Without omitting anything, copy every entry word for word.
──────────────────────────────
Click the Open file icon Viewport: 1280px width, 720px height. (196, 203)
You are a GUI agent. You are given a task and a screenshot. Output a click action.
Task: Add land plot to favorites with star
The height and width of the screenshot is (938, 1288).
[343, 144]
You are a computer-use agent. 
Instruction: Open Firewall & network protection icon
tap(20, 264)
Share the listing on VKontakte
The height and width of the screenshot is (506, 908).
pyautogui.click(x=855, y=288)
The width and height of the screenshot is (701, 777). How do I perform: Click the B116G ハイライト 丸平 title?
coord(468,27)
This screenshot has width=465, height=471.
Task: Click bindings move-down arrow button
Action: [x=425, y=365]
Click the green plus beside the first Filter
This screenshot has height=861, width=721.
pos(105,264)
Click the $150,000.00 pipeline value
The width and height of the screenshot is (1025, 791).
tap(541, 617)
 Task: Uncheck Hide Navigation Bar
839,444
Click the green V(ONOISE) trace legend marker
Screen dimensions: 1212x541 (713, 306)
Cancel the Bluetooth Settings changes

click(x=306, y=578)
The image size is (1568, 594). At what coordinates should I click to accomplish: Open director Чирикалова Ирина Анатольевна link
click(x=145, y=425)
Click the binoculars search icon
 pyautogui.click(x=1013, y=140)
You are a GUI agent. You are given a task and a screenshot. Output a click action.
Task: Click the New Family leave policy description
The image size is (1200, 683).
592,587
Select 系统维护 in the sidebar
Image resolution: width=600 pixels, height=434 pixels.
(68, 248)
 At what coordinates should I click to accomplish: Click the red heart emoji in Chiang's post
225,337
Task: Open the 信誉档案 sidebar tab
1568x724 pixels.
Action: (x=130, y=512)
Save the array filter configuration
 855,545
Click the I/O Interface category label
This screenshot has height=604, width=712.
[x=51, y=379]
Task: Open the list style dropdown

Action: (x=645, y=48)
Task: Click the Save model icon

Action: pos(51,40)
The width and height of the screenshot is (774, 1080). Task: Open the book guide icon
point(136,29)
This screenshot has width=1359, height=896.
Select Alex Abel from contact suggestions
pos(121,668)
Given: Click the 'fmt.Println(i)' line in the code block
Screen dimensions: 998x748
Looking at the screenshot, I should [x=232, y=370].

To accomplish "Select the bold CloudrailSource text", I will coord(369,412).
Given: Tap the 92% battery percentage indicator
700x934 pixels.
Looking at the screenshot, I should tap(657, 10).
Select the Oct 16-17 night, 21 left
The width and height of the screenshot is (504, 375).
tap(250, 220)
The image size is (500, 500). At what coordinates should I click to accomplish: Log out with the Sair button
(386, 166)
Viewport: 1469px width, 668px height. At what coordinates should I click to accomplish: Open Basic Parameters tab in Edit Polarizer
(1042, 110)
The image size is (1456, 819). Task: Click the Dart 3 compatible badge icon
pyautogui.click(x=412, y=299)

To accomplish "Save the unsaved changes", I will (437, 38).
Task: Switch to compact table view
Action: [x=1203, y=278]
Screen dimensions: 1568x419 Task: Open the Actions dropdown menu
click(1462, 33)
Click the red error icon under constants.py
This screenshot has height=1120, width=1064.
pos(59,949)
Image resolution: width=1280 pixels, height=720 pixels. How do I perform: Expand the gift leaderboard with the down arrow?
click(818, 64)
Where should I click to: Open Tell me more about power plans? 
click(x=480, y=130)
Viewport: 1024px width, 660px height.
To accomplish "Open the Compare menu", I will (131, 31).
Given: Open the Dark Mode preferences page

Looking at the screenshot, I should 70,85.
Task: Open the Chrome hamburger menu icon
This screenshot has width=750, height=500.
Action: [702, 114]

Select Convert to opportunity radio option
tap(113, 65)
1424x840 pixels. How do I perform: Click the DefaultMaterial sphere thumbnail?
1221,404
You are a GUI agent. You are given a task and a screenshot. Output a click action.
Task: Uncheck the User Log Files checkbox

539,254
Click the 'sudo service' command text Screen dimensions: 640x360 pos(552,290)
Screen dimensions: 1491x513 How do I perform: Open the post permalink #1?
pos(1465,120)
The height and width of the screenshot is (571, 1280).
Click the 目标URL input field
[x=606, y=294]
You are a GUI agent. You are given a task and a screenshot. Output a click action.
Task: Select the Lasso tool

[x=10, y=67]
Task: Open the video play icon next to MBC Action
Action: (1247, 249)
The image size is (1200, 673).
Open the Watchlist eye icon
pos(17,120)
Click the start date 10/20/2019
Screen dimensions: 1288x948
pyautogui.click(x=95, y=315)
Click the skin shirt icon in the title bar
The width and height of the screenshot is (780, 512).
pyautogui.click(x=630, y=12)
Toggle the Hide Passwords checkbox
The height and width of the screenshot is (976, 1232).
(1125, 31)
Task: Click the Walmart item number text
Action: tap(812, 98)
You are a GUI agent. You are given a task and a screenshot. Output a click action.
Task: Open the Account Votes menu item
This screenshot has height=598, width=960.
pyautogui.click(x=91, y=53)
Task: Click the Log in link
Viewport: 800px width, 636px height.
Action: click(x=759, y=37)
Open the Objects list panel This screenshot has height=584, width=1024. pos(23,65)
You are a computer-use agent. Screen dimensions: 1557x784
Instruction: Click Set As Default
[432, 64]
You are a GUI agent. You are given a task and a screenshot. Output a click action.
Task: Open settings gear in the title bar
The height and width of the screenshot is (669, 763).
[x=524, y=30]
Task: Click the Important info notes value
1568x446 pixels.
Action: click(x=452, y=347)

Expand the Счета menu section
──────────────────────────────
Answer below:
Click the Open file icon Viewport: 1280px width, 720px height. (196, 203)
You are a GUI agent. You are given a task and a screenshot. Output a click action.
Task: Add land plot to favorites with star
The height and width of the screenshot is (938, 1288).
[343, 144]
You are a computer-use agent. 
Instruction: Open Firewall & network protection icon
tap(20, 264)
Share the listing on VKontakte
The height and width of the screenshot is (506, 908).
pyautogui.click(x=855, y=288)
The width and height of the screenshot is (701, 777). How do I perform: Click the B116G ハイライト 丸平 title?
coord(468,27)
This screenshot has width=465, height=471.
Task: Click bindings move-down arrow button
Action: [x=425, y=365]
Click the green plus beside the first Filter
This screenshot has height=861, width=721.
pos(105,264)
Click the $150,000.00 pipeline value
The width and height of the screenshot is (1025, 791).
tap(541, 617)
 Task: Uncheck Hide Navigation Bar
839,444
Click the green V(ONOISE) trace legend marker
Screen dimensions: 1212x541 (713, 306)
Cancel the Bluetooth Settings changes

click(x=306, y=578)
The image size is (1568, 594). At what coordinates should I click to accomplish: Open director Чирикалова Ирина Анатольевна link
click(x=145, y=425)
Click the binoculars search icon
 pyautogui.click(x=1013, y=140)
You are a GUI agent. You are given a task and a screenshot. Output a click action.
Task: Click the New Family leave policy description
The image size is (1200, 683).
592,587
Select 系统维护 in the sidebar
Image resolution: width=600 pixels, height=434 pixels.
(68, 248)
 At what coordinates should I click to accomplish: Click the red heart emoji in Chiang's post
225,337
Task: Open the 信誉档案 sidebar tab
1568x724 pixels.
Action: (x=130, y=512)
Save the array filter configuration
 855,545
Click the I/O Interface category label
This screenshot has height=604, width=712.
[x=51, y=379]
Task: Open the list style dropdown

Action: (x=645, y=48)
Task: Click the Save model icon

Action: pos(51,40)
The width and height of the screenshot is (774, 1080). Task: Open the book guide icon
point(136,29)
This screenshot has width=1359, height=896.
Select Alex Abel from contact suggestions
pos(121,668)
Given: Click the 'fmt.Println(i)' line in the code block
Screen dimensions: 998x748
Looking at the screenshot, I should [x=232, y=370].

To accomplish "Select the bold CloudrailSource text", I will coord(369,412).
Given: Tap the 92% battery percentage indicator
700x934 pixels.
Looking at the screenshot, I should tap(657, 10).
Select the Oct 16-17 night, 21 left
The width and height of the screenshot is (504, 375).
tap(250, 220)
The image size is (500, 500). At what coordinates should I click to accomplish: Log out with the Sair button
(386, 166)
Viewport: 1469px width, 668px height. At what coordinates should I click to accomplish: Open Basic Parameters tab in Edit Polarizer
(1042, 110)
The image size is (1456, 819). Task: Click the Dart 3 compatible badge icon
pyautogui.click(x=412, y=299)

To accomplish "Save the unsaved changes", I will (437, 38).
Task: Switch to compact table view
Action: [x=1203, y=278]
Screen dimensions: 1568x419 Task: Open the Actions dropdown menu
click(1462, 33)
Click the red error icon under constants.py
This screenshot has height=1120, width=1064.
pos(59,949)
Image resolution: width=1280 pixels, height=720 pixels. How do I perform: Expand the gift leaderboard with the down arrow?
click(818, 64)
Where should I click to: Open Tell me more about power plans? 
click(x=480, y=130)
Viewport: 1024px width, 660px height.
To accomplish "Open the Compare menu", I will (131, 31).
Given: Open the Dark Mode preferences page

Looking at the screenshot, I should 70,85.
Task: Open the Chrome hamburger menu icon
This screenshot has width=750, height=500.
Action: [702, 114]

Select Convert to opportunity radio option
tap(113, 65)
1424x840 pixels. How do I perform: Click the DefaultMaterial sphere thumbnail?
1221,404
You are a GUI agent. You are given a task and a screenshot. Output a click action.
Task: Uncheck the User Log Files checkbox

539,254
Click the 'sudo service' command text Screen dimensions: 640x360 pos(552,290)
Screen dimensions: 1491x513 How do I perform: Open the post permalink #1?
pos(1465,120)
The height and width of the screenshot is (571, 1280).
Click the 目标URL input field
[x=606, y=294]
You are a GUI agent. You are given a task and a screenshot. Output a click action.
Task: Select the Lasso tool

[x=10, y=67]
Task: Open the video play icon next to MBC Action
Action: (1247, 249)
The image size is (1200, 673).
Open the Watchlist eye icon
pos(17,120)
Click the start date 10/20/2019
Screen dimensions: 1288x948
pyautogui.click(x=95, y=315)
Click the skin shirt icon in the title bar
The width and height of the screenshot is (780, 512).
pyautogui.click(x=630, y=12)
Toggle the Hide Passwords checkbox
The height and width of the screenshot is (976, 1232).
(1125, 31)
Task: Click the Walmart item number text
Action: tap(812, 98)
You are a GUI agent. You are given a task and a screenshot. Output a click action.
Task: Open the Account Votes menu item
This screenshot has height=598, width=960.
pyautogui.click(x=91, y=53)
Task: Click the Log in link
Viewport: 800px width, 636px height.
Action: click(x=759, y=37)
Open the Objects list panel This screenshot has height=584, width=1024. pos(23,65)
You are a computer-use agent. Screen dimensions: 1557x784
Instruction: Click Set As Default
[432, 64]
You are a GUI agent. You are given a task and a screenshot. Output a click action.
Task: Open settings gear in the title bar
The height and width of the screenshot is (669, 763).
[x=524, y=30]
Task: Click the Important info notes value
1568x446 pixels.
Action: click(x=452, y=347)

Expand the Счета menu section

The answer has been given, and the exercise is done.